A Microsoft começou a lançar correções de segurança para duas vulnerabilidades no Defender que estão a ser exploradas em ataques reais de dia zero. De acordo com o alerta emitido pela CISA, a gravidade da situação levou a agência a adicionar as falhas ao seu catálogo de vulnerabilidades conhecidas e exploradas, ordenando que as entidades governamentais protejam os seus equipamentos o mais tardar até ao dia 3 de junho.
Detalhes das vulnerabilidades de dia zero
A primeira falha, identificada como CVE-2026-41091, afeta o motor de proteção contra malware da empresa (nas versões 1.1.26030.3008 e anteriores). Este problema resulta de uma resolução inadequada de atalhos antes do acesso aos ficheiros, o que permite aos atacantes obter privilégios máximos de sistema no equipamento comprometido.
A segunda vulnerabilidade (CVE-2026-45498) atinge a plataforma antimalware (versões 4.18.26030.3011 e anteriores), que também é utilizada por outras ferramentas de segurança corporativas. A sua exploração permite que os intervenientes maliciosos criem estados de negação de serviço em dispositivos que não tenham recebido a devida correção.
A empresa já disponibilizou as versões atualizadas (1.1.26040.8 e 4.18.26040.7, respetivamente). Por norma, não é necessário realizar qualquer ação manual, uma vez que a configuração predefinida do software garante que as definições de malware são mantidas atualizadas de forma automática.
Como verificar a atualização da segurança
Apesar da natureza automática do processo, é aconselhável confirmar se os sistemas Windows receberam as versões mais recentes para evitar potenciais riscos. O processo de verificação é simples e pode ser feito através das definições do sistema.
Abre a Segurança do Windows (podes pesquisar por "Segurança" na barra de tarefas).
Seleciona a opção de proteção contra vírus e ameaças.
Na área correspondente às atualizações, clica para forçar uma nova verificação.
Para confirmar os dados técnicos, acede às definições na barra lateral e depois clica em "Sobre".
Verifica a versão do cliente instalada: se o número do pacote for igual ou superior às versões corrigidas mencionadas acima, o sistema encontra-se protegido.

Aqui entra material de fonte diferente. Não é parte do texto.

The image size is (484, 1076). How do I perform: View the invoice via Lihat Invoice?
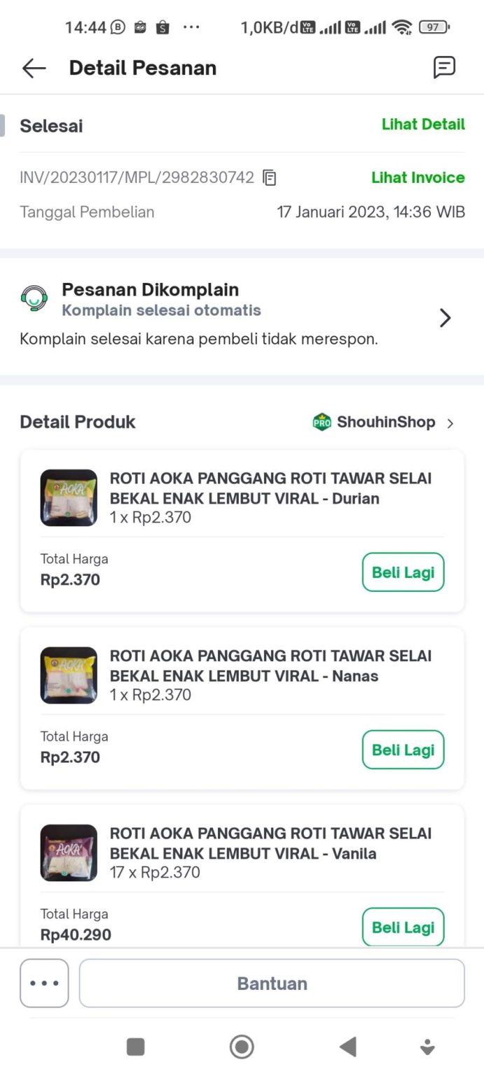point(417,178)
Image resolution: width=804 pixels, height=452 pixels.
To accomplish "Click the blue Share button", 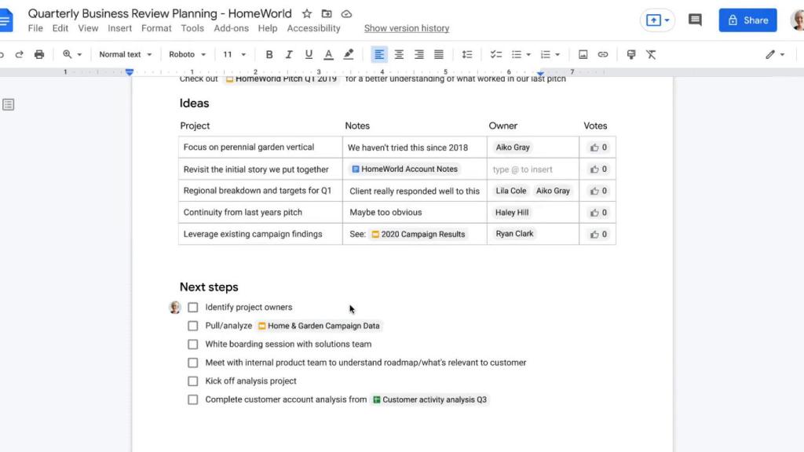I will click(x=747, y=20).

A agência de cibersegurança norte-americana relembra que este tipo de ataque é muito comum e representa um risco significativo para qualquer infraestrutura. Em paralelo, a Microsoft também detalhou esta semana as medidas de mitigação necessárias para travar a falha YellowKey, outra vulnerabilidade crítica de dia zero associada ao BitLocker que permite contornar a proteção das unidades.